The efficacy and safety of NOVOSIS PUTTY were substantiated through peer-reviewed studies published in the Journal of Clinical Medicine. During the evaluation process for the IDE application, the FDA conducted a rigorous examination of the manufacturing processes and the Chemistry, Manufacturing, and Controls (CMC) data, emphasizing the careful scrutiny applied to bio-combined implant products.

Jumi Han, the Head of U.S. Development at CGBIO USA, expressed enthusiasm over the FDA's decision. She stated, "Obtaining IDE approval for our clinical program demonstrates our commitment to high product quality and our strong global clinical infrastructure. We are dedicated to executing a thorough clinical trial that will expand NOVOSIS PUTTY’s distribution not only in the U.S. but also in other significant markets."

Furthermore, Hyun Seung Yu, CEO of CGBIO, emphasized the significance of this approval for the company's long-term strategy. He stated, "This IDE approval embodies the culmination of years of dedicated research and development efforts, enhancing our competitiveness on a global scale. The U.S. bone graft market is notoriously challenging, and this achievement is a testament to the global potential of NOVOSIS PUTTY. We will keep focusing on providing innovative treatment options that elevate patient quality of life."

Adding to the company's momentum, in February 2025, CGBIO and its subsidiary CG MedTech signed a strategic agreement with Johnson & Johnson MedTech. This partnership allows for the exclusive supply of NOVOSIS and NOVOSIS TRAUMA in Korea and other regions in Asia, further enhancing CGBIO’s foothold in the global market.

With the recent IDE approval of NOVOSIS PUTTY, CGBIO is poised for accelerated growth and expansion, not only in the United States but also worldwide, as it prepares to cater to the increasing demand for effective bone graft solutions.

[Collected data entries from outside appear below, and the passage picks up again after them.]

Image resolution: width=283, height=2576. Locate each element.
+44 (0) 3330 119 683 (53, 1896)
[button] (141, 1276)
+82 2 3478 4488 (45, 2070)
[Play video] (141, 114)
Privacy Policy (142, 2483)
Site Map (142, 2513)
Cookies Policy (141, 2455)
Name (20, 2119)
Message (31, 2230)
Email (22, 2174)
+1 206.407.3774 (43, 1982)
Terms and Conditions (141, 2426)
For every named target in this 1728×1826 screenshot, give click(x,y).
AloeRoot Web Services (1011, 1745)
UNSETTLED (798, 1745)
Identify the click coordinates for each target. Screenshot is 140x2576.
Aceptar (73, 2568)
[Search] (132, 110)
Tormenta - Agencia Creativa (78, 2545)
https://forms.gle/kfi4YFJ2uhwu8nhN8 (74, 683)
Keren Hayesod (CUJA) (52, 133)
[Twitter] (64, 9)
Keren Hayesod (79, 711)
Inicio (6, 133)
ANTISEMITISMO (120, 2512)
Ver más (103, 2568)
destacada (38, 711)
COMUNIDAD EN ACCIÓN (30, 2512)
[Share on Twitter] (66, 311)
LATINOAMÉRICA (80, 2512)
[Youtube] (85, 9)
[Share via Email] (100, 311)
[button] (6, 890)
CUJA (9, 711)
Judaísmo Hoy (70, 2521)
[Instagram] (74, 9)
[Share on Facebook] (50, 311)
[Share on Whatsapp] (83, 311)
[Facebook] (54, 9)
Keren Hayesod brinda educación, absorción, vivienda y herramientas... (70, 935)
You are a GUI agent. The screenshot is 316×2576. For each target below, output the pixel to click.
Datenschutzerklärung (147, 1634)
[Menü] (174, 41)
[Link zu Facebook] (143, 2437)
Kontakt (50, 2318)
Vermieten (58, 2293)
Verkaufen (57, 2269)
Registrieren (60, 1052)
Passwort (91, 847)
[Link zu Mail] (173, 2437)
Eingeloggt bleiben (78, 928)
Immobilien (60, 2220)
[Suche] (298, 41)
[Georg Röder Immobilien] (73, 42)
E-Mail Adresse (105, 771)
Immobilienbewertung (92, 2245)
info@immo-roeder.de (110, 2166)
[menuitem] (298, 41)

The company is already in the process of constructing a new manufacturing facility to support this growth, while Daewoong Bio has established a large-scale plant dedicated to the production of rhBMP-2, thereby ensuring a steady supply for upcoming market demands.

CGBIO stands as a global leader in medical devices specializing in regenerative medicine technologies and advanced biomaterials. Their focus remains steadfast on creating innovative medical solutions that can markedly improve patient outcomes and quality of life. As they progress towards bringing NOVOSIS PUTTY to market, the industry will certainly be watching closely.

As the demand for impactful regenerative solutions grows, CGBIO's NOVOSIS PUTTY is on track to become a transformative product in spinal surgery, enhancing surgical outcomes for patients across the globe.